Uma versão digital do Exame Nacional do Ensino Médio (Enem), como a anunciada nesta quarta-feira (3) pelo governo federal, é vista por especialistas como um passo necessário para aprimorar a prova, mas que precisa levar em consideração aspectos como a desigualdade de acesso e a necessidade de nivelar a dificuldade dos dois formatos durante o período de transição.
De acordo com o modelo divulgado pelo Instituto Nacional de Estudos e Pesquisas Educacionais Anísio Teixeira (Inep), o piloto começará em 2020 com 50 mil estudantes, ou 1% do total previsto de candidatos, e será escalonado gradualmente até se tornar 100% digital em 2026.

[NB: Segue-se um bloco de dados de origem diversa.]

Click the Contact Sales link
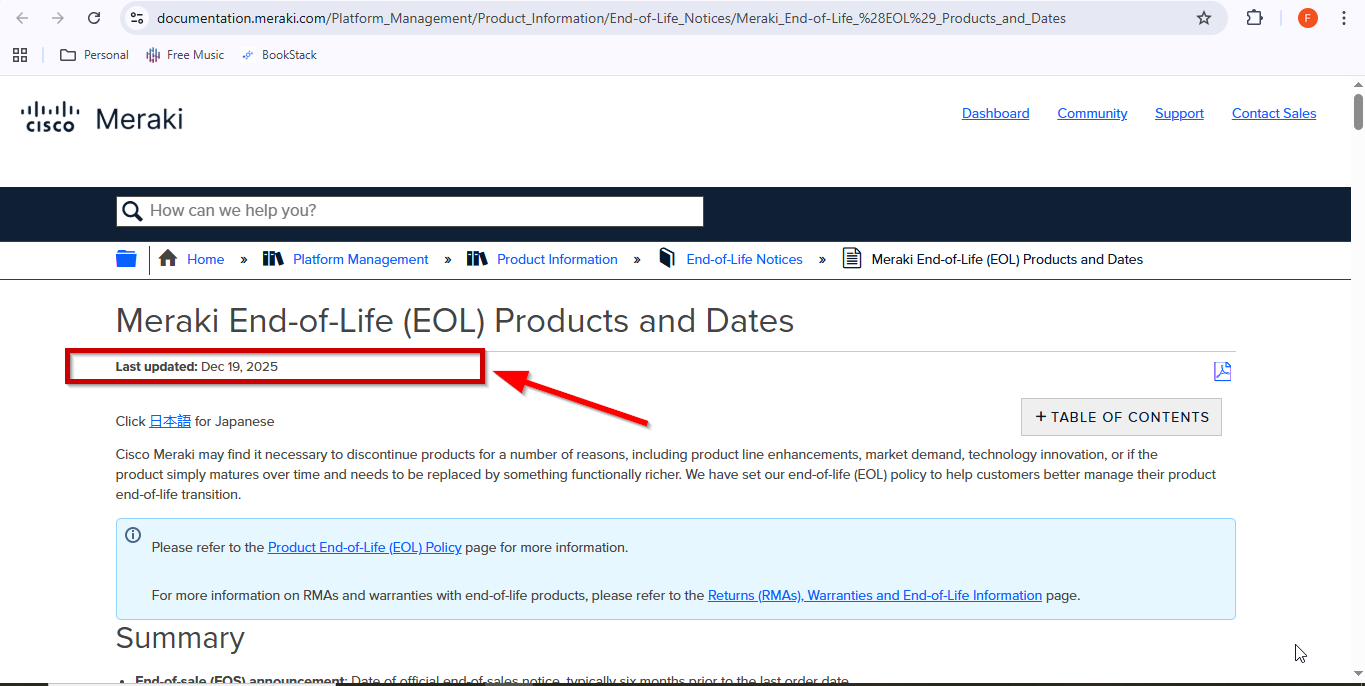 (1273, 114)
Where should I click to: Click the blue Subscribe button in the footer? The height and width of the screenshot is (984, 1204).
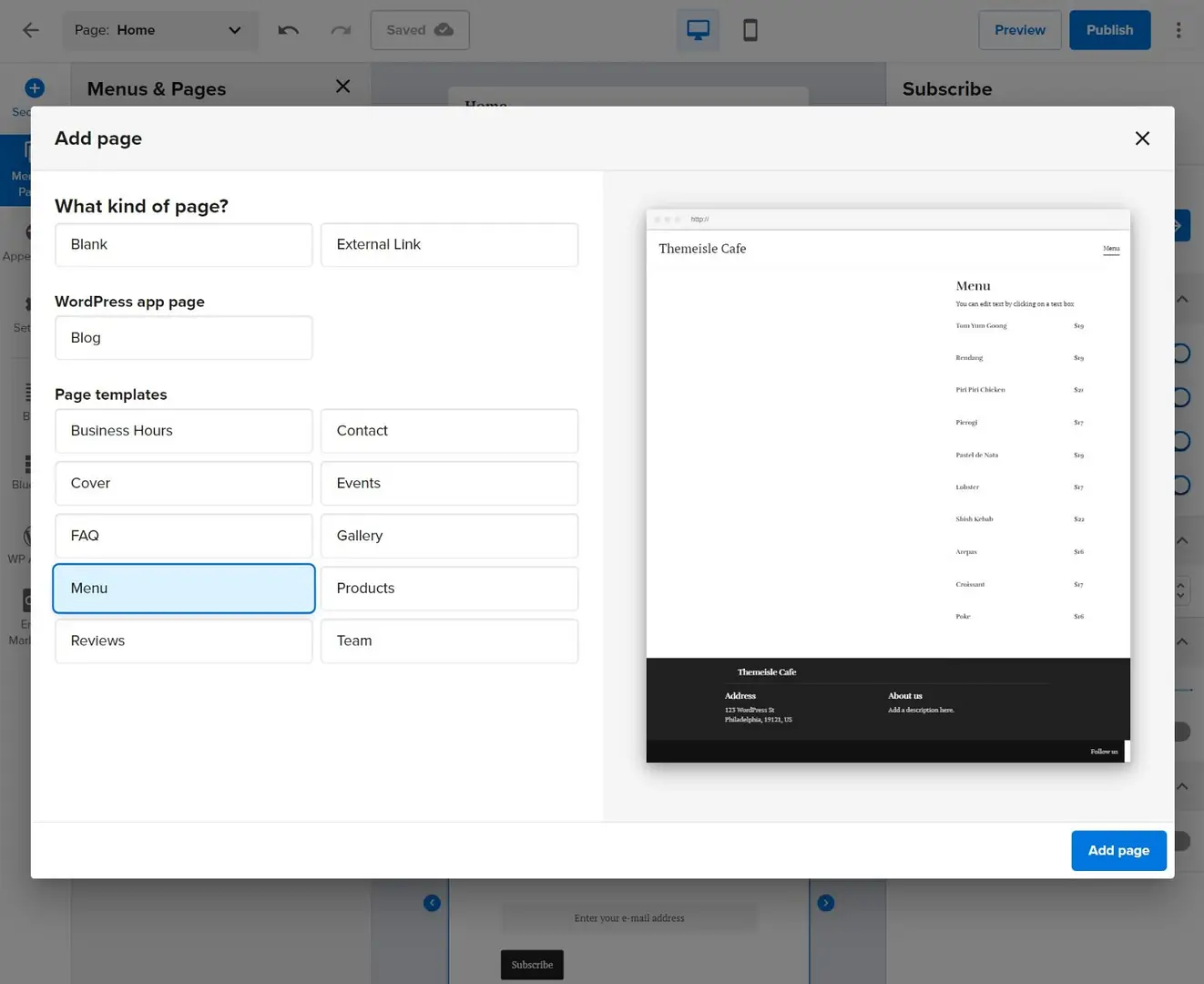point(532,964)
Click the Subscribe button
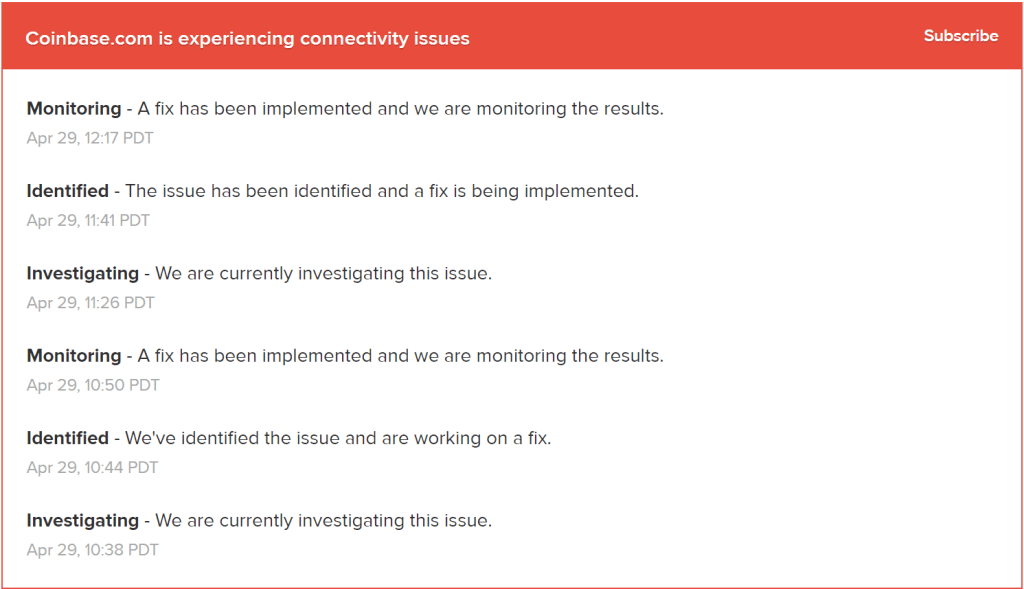Screen dimensions: 1024x589 coord(960,36)
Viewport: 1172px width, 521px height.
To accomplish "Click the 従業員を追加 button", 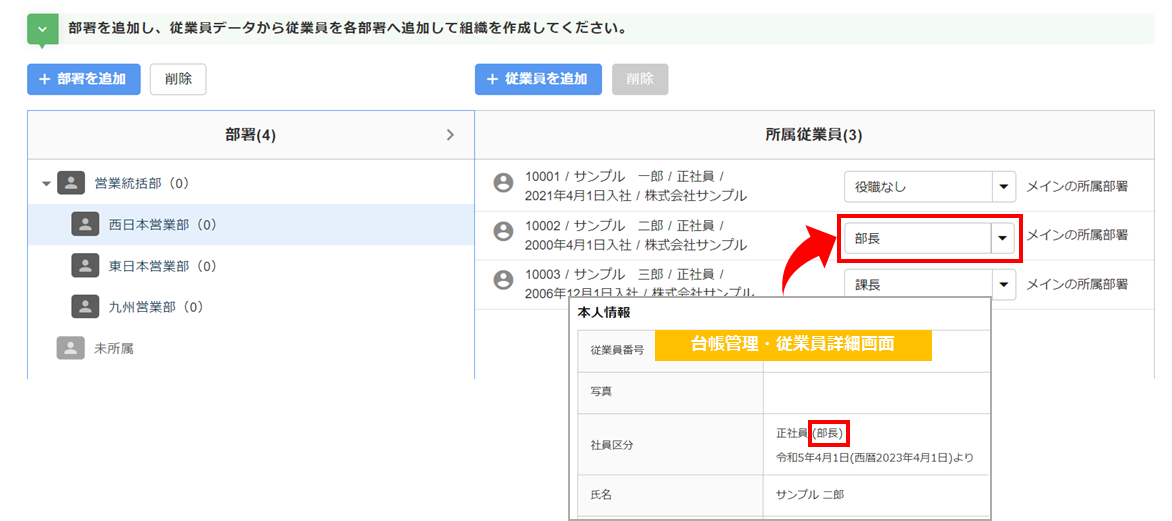I will pyautogui.click(x=538, y=79).
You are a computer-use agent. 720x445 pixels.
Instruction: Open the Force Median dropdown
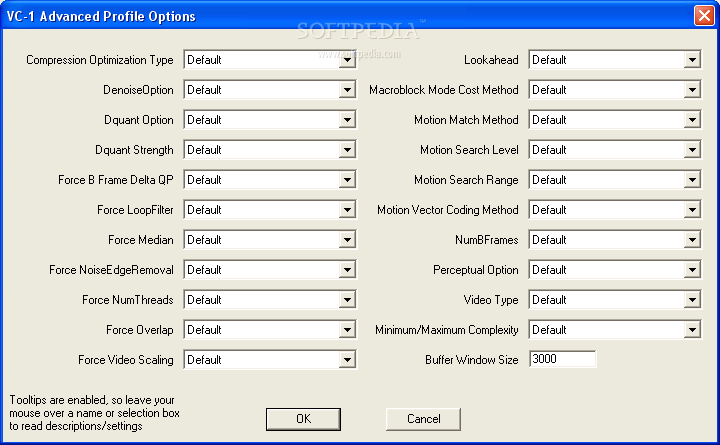269,240
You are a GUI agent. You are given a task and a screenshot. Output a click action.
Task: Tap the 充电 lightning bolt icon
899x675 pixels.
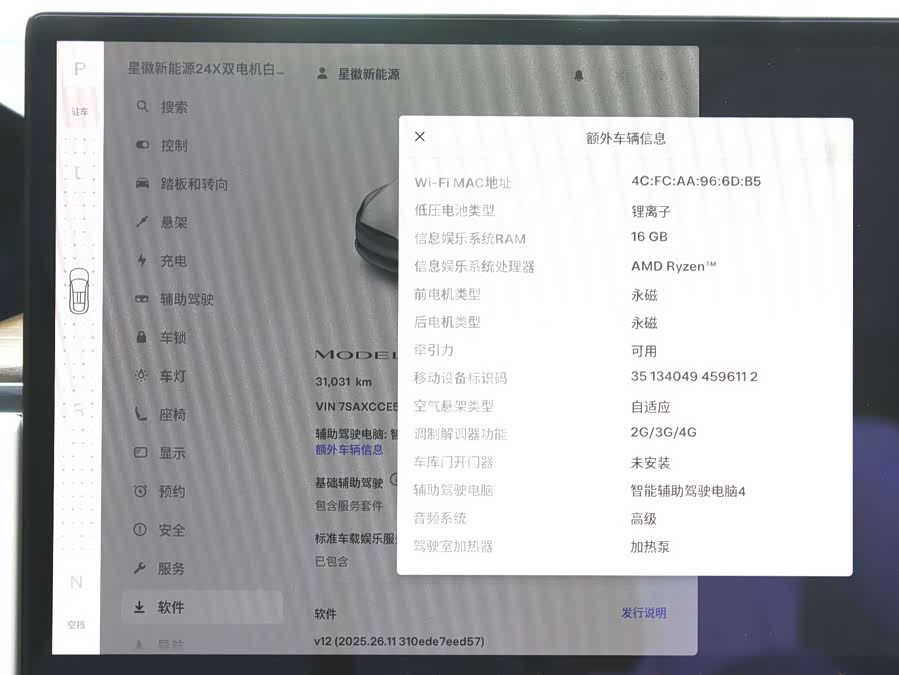click(142, 261)
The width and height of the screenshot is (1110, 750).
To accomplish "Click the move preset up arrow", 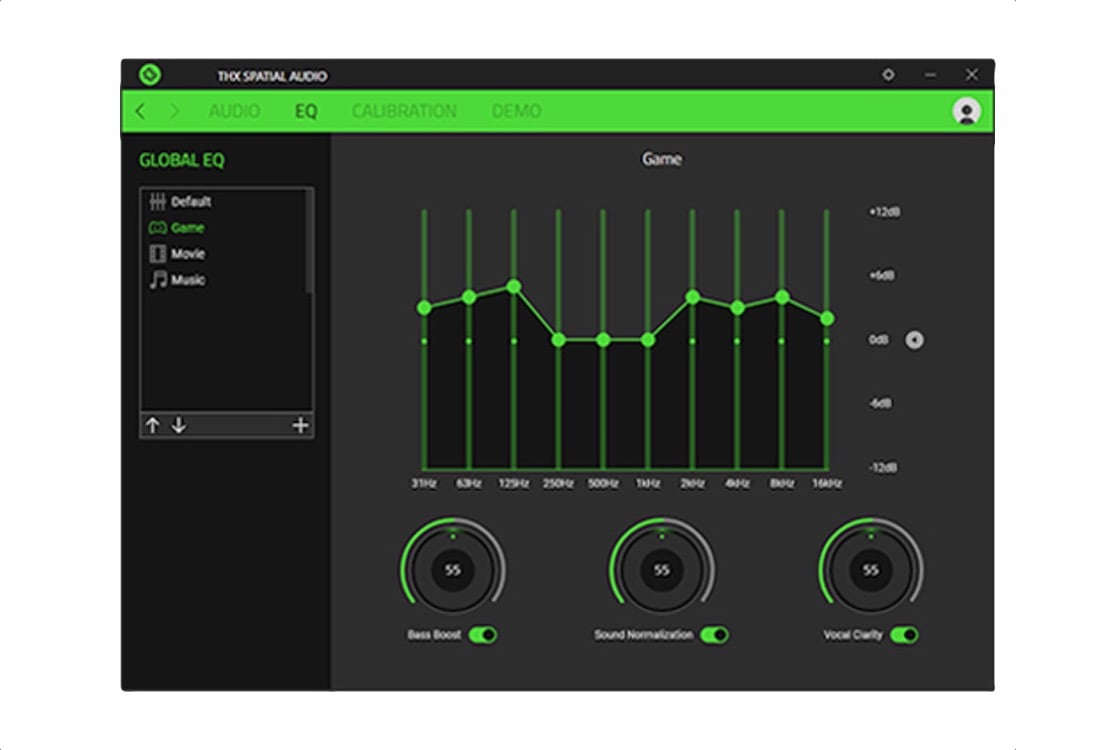I will coord(152,424).
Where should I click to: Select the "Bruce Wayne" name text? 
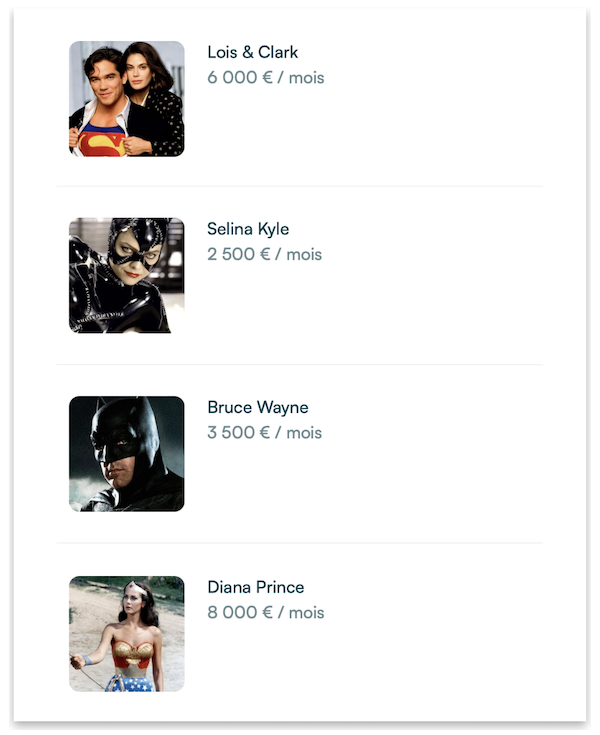pyautogui.click(x=257, y=408)
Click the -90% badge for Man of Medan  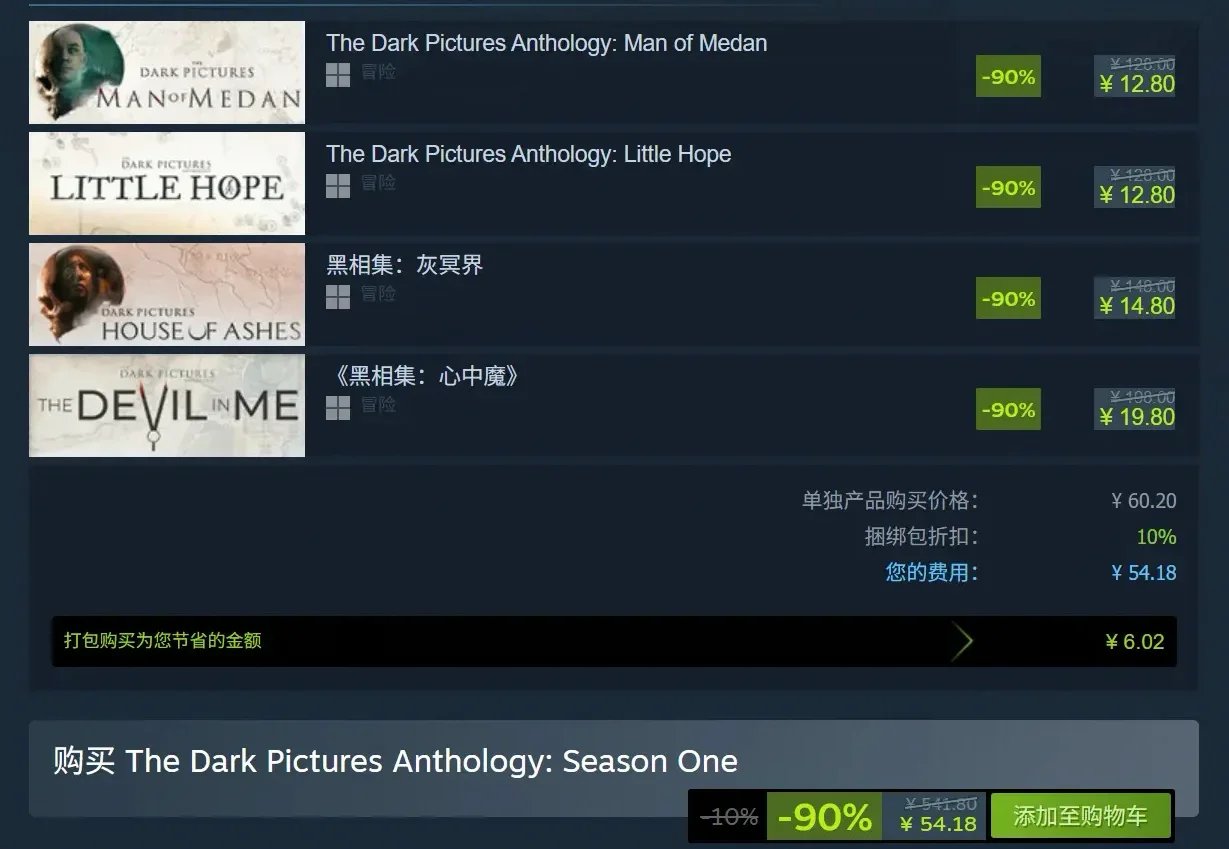click(1008, 77)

Veja abaixo os principais pontos do projeto e as opiniões de dois pesquisadores especialistas na área de avaliações em larga escala:
– Em 2020, o Enem terá as duas aplicações anuais, além de uma aplicação em formato digital em dois dias de outubro;
– A aplicação em 2020 será em 15 capitais brasileiras (veja no mapa);
– A adesão dos candidatos será opcional no ato de inscrição, até um total de 50 mil participantes, o equivalente a 1% do total de participantes;
– O valor da inscrição será o mesmo para todos os participantes;
– Entre 2021 e 2025, o Inep ampliará o número de aplicações do Enem digital, ainda em formato piloto e participação opcional; em 2026, a prova será 100% digital;
– Tanto as provas objetivas quanto a prova de redação serão feitas em formato digital no piloto;
– O Enem para Pessoas Privadas de Liberdade (PPL) só passará ao formato digital a partir de 2026.
Para comentar as mudanças, o G1 ouviu o professor Ocimar Alavarse, da Faculdade de Educação da Universidade de São Paulo (USP), e Tadeu da Ponte, professor e coordenador dos processos seletivos do Insper e fundador da empresa de avaliação Primeira Escolha.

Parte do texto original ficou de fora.